I really understand your pain:
Hi, for a library I am working now I need to find minimum and maximum values. I am looking elegant way to express that.
signal1 = rand(10000000)
signal2 = rand(10000000)
@time lo, hi = extrema(vcat(signal1, signal2))
0.159702 seconds (7 allocations: 152.588 MiB)
Code above looks good but allocates lots of memory just to iterate values, so it’s not making sense for me.
In C# I can write
(lo, hi) = signal1.Concat(signal2).Extrema();
and there is no allocation at all. It there any predefined…
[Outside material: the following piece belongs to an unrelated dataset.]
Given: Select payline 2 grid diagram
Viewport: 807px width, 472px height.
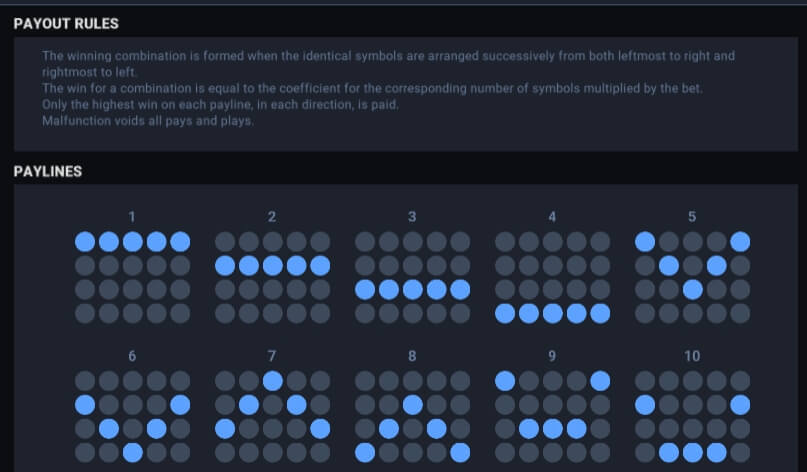Looking at the screenshot, I should point(272,277).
opened 12:27PM - 15 Jan 20 UTC
closed 07:29AM - 05 Jul 20 UTC
fold
Hi,
The issue I am reporting is related to discourse conversation: https://di… scourse.julialang.org/t/concatenating-iterables-without-allocating-memory/33282
Also I commented some details to other issue: https://github.com/JuliaLang/julia/issues/31442#issuecomment-573939429
I encountered it using `extrema` function with flattened iterator, but here I am providing more distilled example.
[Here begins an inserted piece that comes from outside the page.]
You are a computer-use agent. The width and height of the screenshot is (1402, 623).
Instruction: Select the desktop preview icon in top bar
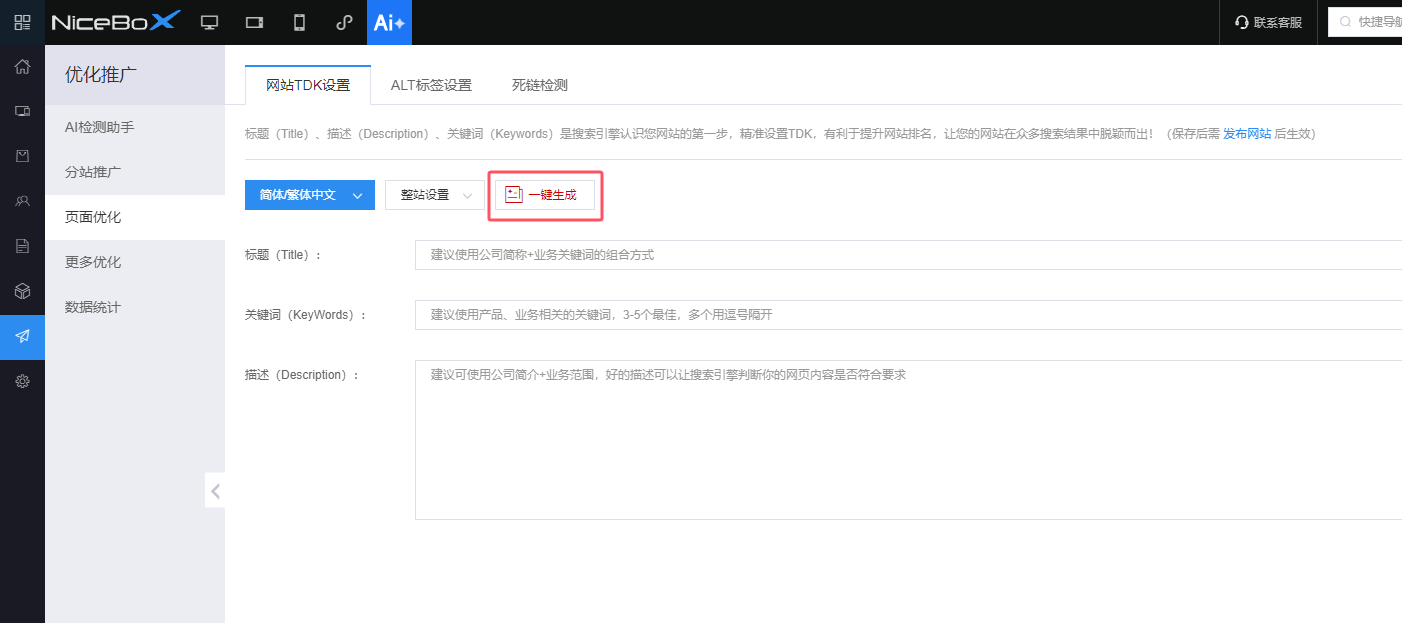click(x=209, y=21)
First of all I need 2 big arrays which we are going to concatenate with a lazy iterator.
```
const signal1 = rand(10000000)
const signal2 = rand(10000000)
const flat = Iterators.flatten((signal1, signal2))
```
Now I am going to define a functions that will iterate this flattened data. They are based on `extrema` implementation.
``` julia
function works_ok(itr)
y = iterate(itr)
(v, s) = y
y = iterate(itr, s)
while y !== nothing
(v, s) = y
y = iterate(itr, s)
end
return v
end
function gives_strange_result(itr)
y = iterate(itr)
(v, s) = y
while y !== nothing
y = iterate(itr, s)
y === nothing && break
(v, s) = y
end
return v
end
```
The second one has strange timings and memory consumption.
```
julia> @time works_ok(flat)
0.024651 seconds (7 allocations: 240 bytes)
0.9342115147070622
julia> @time gives_strange_result(flat)
0.252765 seconds (20.00 M allocations: 610.352 MiB, 22.57% gc time)
0.9342115147070622
```
There is no memory leak, I tried to run in a loop 1000 times.
If you need to add new row and still have Array, not lazy iterator, you need to move data to make place for this new bytes. Allocating new array may be perfect, just copy data, and GC will free old one.